Recopiez mot pour mot l'intégralité du listing qui suit, ligne par ligne, sans aucune modification.

+++ Enregistrements à traiter

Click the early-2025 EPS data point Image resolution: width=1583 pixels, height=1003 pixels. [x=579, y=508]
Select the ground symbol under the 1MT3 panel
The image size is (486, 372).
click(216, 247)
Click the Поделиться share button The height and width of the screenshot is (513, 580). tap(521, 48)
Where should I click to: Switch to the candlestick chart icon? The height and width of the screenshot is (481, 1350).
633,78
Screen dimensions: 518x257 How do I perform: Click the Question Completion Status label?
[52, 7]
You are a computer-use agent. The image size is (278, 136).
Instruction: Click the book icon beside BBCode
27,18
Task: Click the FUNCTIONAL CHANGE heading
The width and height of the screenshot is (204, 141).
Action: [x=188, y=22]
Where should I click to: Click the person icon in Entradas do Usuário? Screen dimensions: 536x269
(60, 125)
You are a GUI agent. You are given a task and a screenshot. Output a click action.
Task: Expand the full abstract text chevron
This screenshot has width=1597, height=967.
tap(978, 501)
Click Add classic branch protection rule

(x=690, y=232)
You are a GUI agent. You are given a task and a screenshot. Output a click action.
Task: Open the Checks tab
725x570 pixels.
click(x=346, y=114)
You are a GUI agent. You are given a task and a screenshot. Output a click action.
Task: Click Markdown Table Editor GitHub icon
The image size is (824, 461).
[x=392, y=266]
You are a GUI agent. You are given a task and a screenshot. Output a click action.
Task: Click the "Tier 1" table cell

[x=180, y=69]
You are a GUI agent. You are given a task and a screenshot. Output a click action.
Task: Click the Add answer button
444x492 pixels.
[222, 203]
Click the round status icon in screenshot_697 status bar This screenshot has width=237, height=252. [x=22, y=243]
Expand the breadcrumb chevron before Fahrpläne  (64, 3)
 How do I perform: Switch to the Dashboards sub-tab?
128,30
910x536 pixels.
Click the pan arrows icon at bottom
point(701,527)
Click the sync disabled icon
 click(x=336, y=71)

++++++

* **Résultat obtenu**
Click the early-2025 EPS data point Image resolution: width=1583 pixels, height=1003 pixels. [x=579, y=508]
Select the ground symbol under the 1MT3 panel
The image size is (486, 372).
click(216, 247)
Click the Поделиться share button The height and width of the screenshot is (513, 580). tap(521, 48)
Where should I click to: Switch to the candlestick chart icon? The height and width of the screenshot is (481, 1350).
633,78
Screen dimensions: 518x257 How do I perform: Click the Question Completion Status label?
[52, 7]
You are a computer-use agent. The image size is (278, 136).
Instruction: Click the book icon beside BBCode
27,18
Task: Click the FUNCTIONAL CHANGE heading
The width and height of the screenshot is (204, 141).
Action: [x=188, y=22]
Where should I click to: Click the person icon in Entradas do Usuário? Screen dimensions: 536x269
(60, 125)
You are a GUI agent. You are given a task and a screenshot. Output a click action.
Task: Expand the full abstract text chevron
This screenshot has width=1597, height=967.
tap(978, 501)
Click Add classic branch protection rule

(x=690, y=232)
You are a GUI agent. You are given a task and a screenshot. Output a click action.
Task: Open the Checks tab
725x570 pixels.
click(x=346, y=114)
You are a GUI agent. You are given a task and a screenshot. Output a click action.
Task: Click Markdown Table Editor GitHub icon
The image size is (824, 461).
[x=392, y=266]
You are a GUI agent. You are given a task and a screenshot. Output a click action.
Task: Click the "Tier 1" table cell

[x=180, y=69]
You are a GUI agent. You are given a task and a screenshot. Output a click action.
Task: Click the Add answer button
444x492 pixels.
[222, 203]
Click the round status icon in screenshot_697 status bar This screenshot has width=237, height=252. [x=22, y=243]
Expand the breadcrumb chevron before Fahrpläne  (64, 3)
 How do I perform: Switch to the Dashboards sub-tab?
128,30
910x536 pixels.
Click the pan arrows icon at bottom
point(701,527)
Click the sync disabled icon
 click(x=336, y=71)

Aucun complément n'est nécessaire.